Strange phenomenon: Subsequent methods or subs won't succeed

waldgeist · January 20, 2021, 8:25pm

I noticed a strange phenomenon that happens every once in a while on our production server: If the users open up the app for the first time, they can execute a Meteor method as normal, everything works fine. But when they try to execute the same Meteor method again or if a subscription is updated, the server won’t respond anymore. The UI gets stuck because of this.

If I reload the browser page, I can execute one method again. Then the same problem repeats. It feels as if the DDP connection doesn’t work properly anymore and neither methods nor subscriptions return their values. Meteor.connection.status tells me I’m still connected.
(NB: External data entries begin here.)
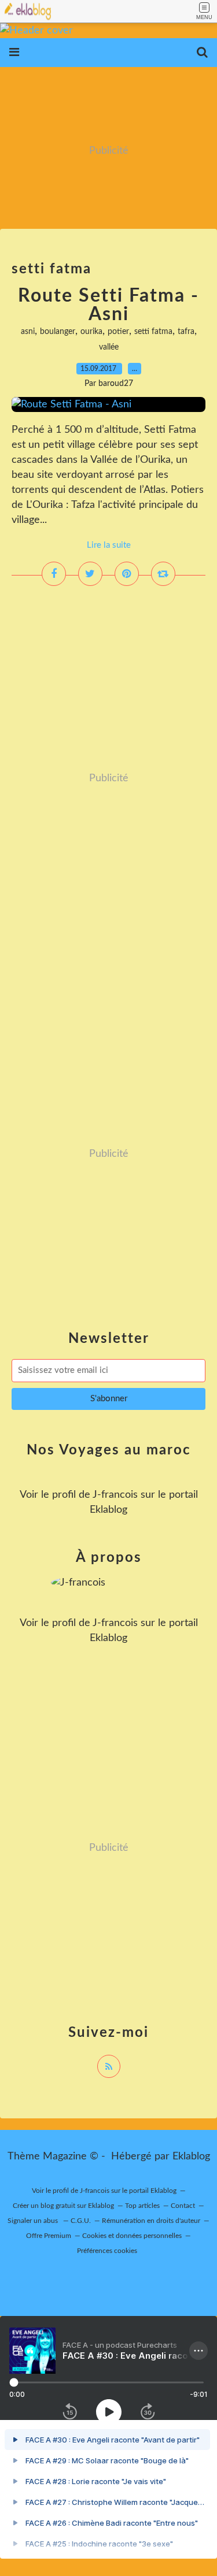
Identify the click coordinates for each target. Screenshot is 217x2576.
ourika (91, 332)
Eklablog (191, 2156)
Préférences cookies (107, 2250)
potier (118, 332)
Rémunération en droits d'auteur (151, 2220)
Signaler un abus (34, 2220)
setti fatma (153, 332)
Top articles (142, 2205)
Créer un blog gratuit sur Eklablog (63, 2205)
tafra (186, 332)
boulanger (57, 332)
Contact (183, 2205)
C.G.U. (81, 2220)
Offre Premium (48, 2235)
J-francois (115, 1495)
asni (28, 332)
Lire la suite (109, 545)
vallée (109, 347)
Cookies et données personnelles (132, 2235)
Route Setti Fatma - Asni (108, 305)
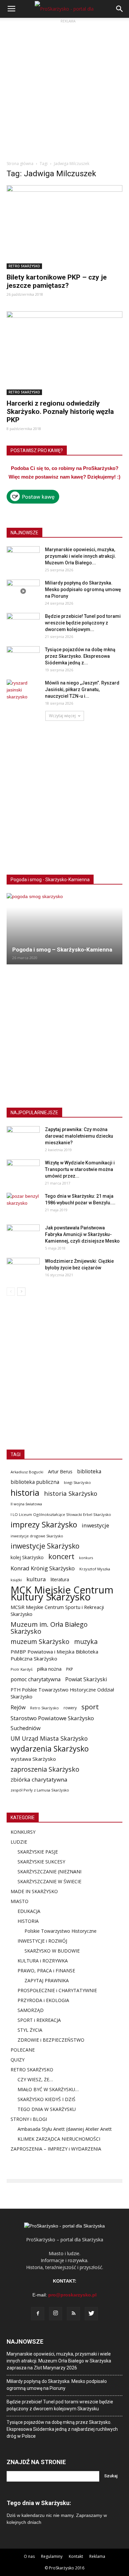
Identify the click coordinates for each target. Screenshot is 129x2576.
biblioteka (89, 1471)
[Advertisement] (64, 89)
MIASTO (19, 1901)
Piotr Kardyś (21, 1669)
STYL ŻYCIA (30, 2030)
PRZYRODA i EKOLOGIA (43, 2000)
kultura (36, 1579)
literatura (60, 1580)
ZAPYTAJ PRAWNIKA (46, 1980)
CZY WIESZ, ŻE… (35, 2079)
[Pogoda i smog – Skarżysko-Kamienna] (64, 928)
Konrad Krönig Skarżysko (43, 1568)
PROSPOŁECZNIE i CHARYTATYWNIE (57, 1990)
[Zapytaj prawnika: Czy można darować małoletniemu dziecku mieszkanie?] (23, 1137)
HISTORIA (28, 1921)
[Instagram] (55, 2313)
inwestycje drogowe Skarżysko (37, 1535)
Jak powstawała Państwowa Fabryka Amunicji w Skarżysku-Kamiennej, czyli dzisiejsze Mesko (82, 1234)
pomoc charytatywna (36, 1679)
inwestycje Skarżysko (45, 1546)
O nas (29, 2556)
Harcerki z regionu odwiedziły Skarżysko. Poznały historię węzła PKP (60, 411)
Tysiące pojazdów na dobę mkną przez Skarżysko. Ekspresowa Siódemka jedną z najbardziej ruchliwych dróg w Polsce (62, 2429)
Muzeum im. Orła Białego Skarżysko (49, 1628)
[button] (119, 9)
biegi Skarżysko (77, 1482)
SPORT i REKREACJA (39, 2020)
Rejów (18, 1707)
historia (25, 1492)
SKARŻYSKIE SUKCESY (41, 1861)
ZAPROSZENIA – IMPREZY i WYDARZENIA (56, 2149)
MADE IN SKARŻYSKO (34, 1891)
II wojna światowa (26, 1503)
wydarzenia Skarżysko (50, 1748)
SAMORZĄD (31, 2010)
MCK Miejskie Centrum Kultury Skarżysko (62, 1593)
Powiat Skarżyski (86, 1679)
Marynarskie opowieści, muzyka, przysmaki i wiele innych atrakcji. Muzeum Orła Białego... (80, 556)
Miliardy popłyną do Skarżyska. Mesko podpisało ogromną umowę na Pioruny (83, 589)
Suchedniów (26, 1728)
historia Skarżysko (70, 1493)
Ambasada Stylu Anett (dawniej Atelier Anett (65, 2129)
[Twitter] (91, 2313)
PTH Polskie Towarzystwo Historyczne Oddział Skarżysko (62, 1693)
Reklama (97, 2556)
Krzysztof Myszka (94, 1568)
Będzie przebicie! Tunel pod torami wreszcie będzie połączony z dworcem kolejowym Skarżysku (60, 2405)
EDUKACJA (29, 1911)
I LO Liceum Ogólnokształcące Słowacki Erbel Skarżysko (61, 1514)
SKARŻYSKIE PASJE (38, 1852)
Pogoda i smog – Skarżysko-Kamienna (62, 949)
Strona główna (20, 163)
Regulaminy (52, 2556)
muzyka (86, 1641)
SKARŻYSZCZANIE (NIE (42, 1871)
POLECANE (23, 2050)
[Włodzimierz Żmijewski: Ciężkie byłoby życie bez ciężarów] (23, 1269)
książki (16, 1579)
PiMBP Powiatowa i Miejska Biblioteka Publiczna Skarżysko (54, 1655)
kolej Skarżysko (27, 1557)
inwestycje (95, 1525)
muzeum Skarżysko (40, 1641)
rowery (70, 1707)
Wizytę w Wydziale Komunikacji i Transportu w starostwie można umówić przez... (80, 1169)
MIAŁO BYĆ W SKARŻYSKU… (48, 2089)
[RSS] (73, 2313)
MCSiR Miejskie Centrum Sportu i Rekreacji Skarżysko (57, 1610)
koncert (61, 1556)
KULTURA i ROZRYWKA (43, 1960)
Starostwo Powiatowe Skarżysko (52, 1718)
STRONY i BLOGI (29, 2119)
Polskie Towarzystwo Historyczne (60, 1931)
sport (90, 1706)
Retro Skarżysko (44, 1707)
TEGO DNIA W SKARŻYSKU (47, 2109)
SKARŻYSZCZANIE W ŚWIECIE (49, 1881)
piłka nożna (49, 1669)
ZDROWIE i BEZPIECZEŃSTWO (51, 2040)
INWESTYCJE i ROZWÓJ (42, 1941)
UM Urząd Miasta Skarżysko (49, 1738)
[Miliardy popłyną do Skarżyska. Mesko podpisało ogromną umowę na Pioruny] (23, 591)
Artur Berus (60, 1471)
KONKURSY (23, 1832)
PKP (69, 1669)
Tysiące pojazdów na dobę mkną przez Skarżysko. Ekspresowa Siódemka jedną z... (80, 656)
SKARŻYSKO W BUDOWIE (52, 1951)
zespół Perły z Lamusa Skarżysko (40, 1790)
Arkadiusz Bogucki (27, 1471)
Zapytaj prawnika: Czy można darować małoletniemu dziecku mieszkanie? (79, 1136)
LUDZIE (19, 1842)
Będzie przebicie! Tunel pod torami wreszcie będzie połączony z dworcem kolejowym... (83, 623)
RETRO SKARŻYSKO (24, 266)
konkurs (86, 1558)
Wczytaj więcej (62, 716)
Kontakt (76, 2556)
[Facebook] (37, 2313)
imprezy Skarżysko (44, 1524)
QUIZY (17, 2060)
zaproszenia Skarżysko (45, 1769)
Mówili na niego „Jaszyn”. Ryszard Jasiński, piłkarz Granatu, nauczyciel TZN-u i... (82, 689)
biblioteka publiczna (35, 1482)
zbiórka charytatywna (39, 1779)
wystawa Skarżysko (33, 1759)
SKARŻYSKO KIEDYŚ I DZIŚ (46, 2099)
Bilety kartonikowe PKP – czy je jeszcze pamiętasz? (57, 281)
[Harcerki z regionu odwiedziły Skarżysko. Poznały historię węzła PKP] (64, 353)
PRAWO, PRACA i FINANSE (46, 1970)
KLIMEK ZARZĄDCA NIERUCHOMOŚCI (59, 2139)
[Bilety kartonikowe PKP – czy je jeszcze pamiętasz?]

If I restart the whole server, though, everything returns back to normal, the app is super-fast again and the problems go away. Then, after a couple of days or weeks, the same problem occurs.

On MontiAPM, I can see no issues. In the server logs, I see some failed Facebook login attempts, but besides this nothing special. If I run my app locally (or even on my staging system which has the same configuration as the prod system), I don’t see these problems.

Has anyone faced similar issues? Or any idea how to track these issues down to their root cause? I’m on Meteor 1.10.2, hosted on AWS and MongoDB Atlas.

peterfkruger · January 21, 2021, 1:18am

Refer to the thread Method Callbacks not being called intermittently on github. Several apps seem to have been affected over a long period of time: the issue was opened in 2016. No one so far has a definitive answer to what may cause this intermittent phenomenon in certain apps, and why it doesn’t affect others, but there are at least theories, none of which was so far confirmed.

There is one claim at the end of the thread that the problem goes away if redis-oplog is added to the app. Someone else claimed that an update of the package npm-mongo fixes the issue, but it didn’t seem to work for others.

And then there is this comment:

Just chiming in because I made a method one time that caused something very similar but wasn’t related. The problem ended up being that I had used a promise that never resolved. It was supposed to process all items in an array at once but an edge case made the array empty, causing my bad code to never resolve the promise. That blocked the fiber on the connection, making it look like this bug was occuring when it was actually my code.

I currently collaborate with someone else on this forum to help solving the very same phenomenon in their app; given that it is not reproducible, and only happens intermittently, we didn’t get very far yet. We should maybe coordinate our efforts!

rjdavid · January 21, 2021, 2:51am

Are you catching “unhandled rejection” errors in your app (server)? We had a similar issue and it turned out an unhandled rejection error causes the app to freeze and we were not aware until we restart the server then eventually it did happen again without any trace in our logs.

waldgeist · January 21, 2021, 9:02am

Thanks a lot for these explanations and pointing me to the GitHub issue. It looks as if my prod system might be affected by exactly that problem. I’m not using Redis Oplog right now. Regarding npm-mongo, I read in the thread that MDG has updated that in the meantime, so I think this root cause should be gone.

The comment about unresolved promises is also very interesting. I’m pretty sure that at least in the desktop browser version of our app there are no promises being used on the server-side. But I will double-check.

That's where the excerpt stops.